Indian politician (born 1982)

Shantanu Thakur (born 1982) is an Indian politician, who has been a Member of Lok Sabha for Bangaon since 2019. He was sworn in as Union Minister of State, Ministry of Ports, Shipping and Waterways after the Cabinet reshuffle on 7 July 2021.

==Personal life==
Thakur comes from Matua community which is similar to Hindu Dalit communities but unlike them it is considered as a different religious sect. He wrestled the Bangaon seat from his aunt Mamta Thakur, who is associated with All India Trinamool Congress.
He graduated with a degree in English (Honours) and holds an Advanced Diploma in Hospitality Management. He pursued his education at Karnataka Open University and Victoria University in Sydney, Australia.

==Political career==
In the 2019 general election, he became the first non-TMC MP to be elected in this constituency since its delimitation when he was elected on BJP's ticket.

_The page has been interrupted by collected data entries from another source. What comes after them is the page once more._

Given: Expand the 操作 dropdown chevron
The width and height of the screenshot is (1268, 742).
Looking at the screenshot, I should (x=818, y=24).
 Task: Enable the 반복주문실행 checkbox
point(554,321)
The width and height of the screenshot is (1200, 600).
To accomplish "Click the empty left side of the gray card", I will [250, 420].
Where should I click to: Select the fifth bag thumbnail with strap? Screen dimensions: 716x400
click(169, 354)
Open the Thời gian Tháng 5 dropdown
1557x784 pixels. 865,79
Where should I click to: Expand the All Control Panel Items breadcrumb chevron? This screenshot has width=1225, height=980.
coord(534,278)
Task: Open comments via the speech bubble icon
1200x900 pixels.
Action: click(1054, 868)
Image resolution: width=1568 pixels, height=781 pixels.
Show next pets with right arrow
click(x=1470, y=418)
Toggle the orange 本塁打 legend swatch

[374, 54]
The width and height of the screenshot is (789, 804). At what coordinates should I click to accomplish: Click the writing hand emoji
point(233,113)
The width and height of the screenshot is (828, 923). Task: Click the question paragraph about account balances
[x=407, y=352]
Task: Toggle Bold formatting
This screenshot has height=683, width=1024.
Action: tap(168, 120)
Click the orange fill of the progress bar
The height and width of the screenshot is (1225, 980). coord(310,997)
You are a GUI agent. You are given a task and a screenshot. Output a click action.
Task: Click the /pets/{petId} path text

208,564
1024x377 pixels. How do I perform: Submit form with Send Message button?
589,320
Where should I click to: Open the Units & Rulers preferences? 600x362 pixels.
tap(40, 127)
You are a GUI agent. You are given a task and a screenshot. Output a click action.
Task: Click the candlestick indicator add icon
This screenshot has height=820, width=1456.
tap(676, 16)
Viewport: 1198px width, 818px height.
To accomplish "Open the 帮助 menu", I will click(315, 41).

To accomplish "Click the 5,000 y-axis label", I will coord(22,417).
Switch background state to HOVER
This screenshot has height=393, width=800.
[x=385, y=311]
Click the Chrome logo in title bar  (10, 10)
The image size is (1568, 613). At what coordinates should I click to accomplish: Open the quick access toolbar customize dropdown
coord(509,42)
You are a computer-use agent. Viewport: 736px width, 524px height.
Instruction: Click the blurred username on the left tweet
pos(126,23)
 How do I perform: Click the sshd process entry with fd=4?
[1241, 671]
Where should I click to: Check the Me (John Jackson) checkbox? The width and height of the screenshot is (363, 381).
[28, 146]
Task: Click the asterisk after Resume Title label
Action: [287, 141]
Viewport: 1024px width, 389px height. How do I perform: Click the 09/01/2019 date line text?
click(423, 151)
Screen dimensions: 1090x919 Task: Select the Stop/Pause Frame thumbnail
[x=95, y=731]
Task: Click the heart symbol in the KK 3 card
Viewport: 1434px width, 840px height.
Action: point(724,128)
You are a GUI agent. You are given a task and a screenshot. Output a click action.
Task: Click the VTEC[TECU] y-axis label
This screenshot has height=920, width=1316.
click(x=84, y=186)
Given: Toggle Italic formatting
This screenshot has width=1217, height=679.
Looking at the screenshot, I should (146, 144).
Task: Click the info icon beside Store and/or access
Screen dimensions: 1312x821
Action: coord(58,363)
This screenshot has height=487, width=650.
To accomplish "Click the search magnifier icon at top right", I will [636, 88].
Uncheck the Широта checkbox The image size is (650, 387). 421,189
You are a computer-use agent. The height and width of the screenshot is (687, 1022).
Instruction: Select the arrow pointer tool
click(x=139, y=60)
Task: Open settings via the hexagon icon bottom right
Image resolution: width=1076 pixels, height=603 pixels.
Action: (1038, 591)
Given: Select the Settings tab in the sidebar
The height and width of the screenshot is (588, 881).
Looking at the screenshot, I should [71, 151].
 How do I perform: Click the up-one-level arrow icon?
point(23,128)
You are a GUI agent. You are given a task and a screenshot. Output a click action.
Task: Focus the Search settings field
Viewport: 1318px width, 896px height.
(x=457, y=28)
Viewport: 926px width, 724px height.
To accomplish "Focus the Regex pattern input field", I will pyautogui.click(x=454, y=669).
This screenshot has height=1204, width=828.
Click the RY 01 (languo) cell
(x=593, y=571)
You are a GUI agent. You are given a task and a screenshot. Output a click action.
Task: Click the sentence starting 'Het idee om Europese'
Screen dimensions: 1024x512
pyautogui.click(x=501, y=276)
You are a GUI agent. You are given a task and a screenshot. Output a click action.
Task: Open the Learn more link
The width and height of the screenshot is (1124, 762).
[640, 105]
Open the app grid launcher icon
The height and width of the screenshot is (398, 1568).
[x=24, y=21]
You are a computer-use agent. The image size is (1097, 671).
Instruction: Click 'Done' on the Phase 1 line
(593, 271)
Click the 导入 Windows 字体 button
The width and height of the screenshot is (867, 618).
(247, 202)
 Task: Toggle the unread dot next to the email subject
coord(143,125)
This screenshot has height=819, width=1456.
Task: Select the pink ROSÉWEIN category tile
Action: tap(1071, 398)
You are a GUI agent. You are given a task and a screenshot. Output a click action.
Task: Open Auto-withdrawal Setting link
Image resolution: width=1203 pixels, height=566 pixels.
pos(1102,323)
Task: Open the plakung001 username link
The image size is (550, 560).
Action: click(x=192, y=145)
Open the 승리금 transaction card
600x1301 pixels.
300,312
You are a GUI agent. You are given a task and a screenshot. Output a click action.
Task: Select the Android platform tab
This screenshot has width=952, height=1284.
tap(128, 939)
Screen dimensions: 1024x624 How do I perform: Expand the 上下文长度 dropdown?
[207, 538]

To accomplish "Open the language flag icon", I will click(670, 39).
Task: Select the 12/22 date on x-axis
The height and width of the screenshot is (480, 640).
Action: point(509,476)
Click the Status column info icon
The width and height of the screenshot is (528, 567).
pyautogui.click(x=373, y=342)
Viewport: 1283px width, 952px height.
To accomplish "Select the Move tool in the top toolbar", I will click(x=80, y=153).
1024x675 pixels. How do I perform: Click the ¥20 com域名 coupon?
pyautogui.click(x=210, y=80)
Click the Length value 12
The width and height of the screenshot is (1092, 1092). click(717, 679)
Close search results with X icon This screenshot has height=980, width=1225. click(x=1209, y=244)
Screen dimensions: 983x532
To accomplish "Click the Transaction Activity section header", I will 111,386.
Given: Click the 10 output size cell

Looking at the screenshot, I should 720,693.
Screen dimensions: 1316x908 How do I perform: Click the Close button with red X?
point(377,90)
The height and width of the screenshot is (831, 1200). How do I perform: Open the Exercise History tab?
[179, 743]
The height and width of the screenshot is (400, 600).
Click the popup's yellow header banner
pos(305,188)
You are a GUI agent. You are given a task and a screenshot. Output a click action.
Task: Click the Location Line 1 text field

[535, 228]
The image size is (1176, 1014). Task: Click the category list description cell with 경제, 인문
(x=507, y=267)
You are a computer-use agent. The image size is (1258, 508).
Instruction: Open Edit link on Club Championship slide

He is the son of ex-Bengal Minister Manjul Krishna Thakur. He is a leader of All India Matua Mahasangha.

==Criminal case==
He is facing a criminal case under Section 307 of the Indian Penal Code, which relates to attempt to murder.

==Position held==
He has been serving as Union Minister of State in the Ministry of Ports, Shipping, and Waterways since 7 July 2021 and was reappointed to the same position on 9 June 2024 after being elected to the 18th Lok Sabha. He is also a Member of the Consultative Committee for the Ministry of Rural Development and the Ministry of Panchayati Raj. Previously, he served as a Member of the Standing Committee on Commerce from 13 September 2019 to 7 July 2021.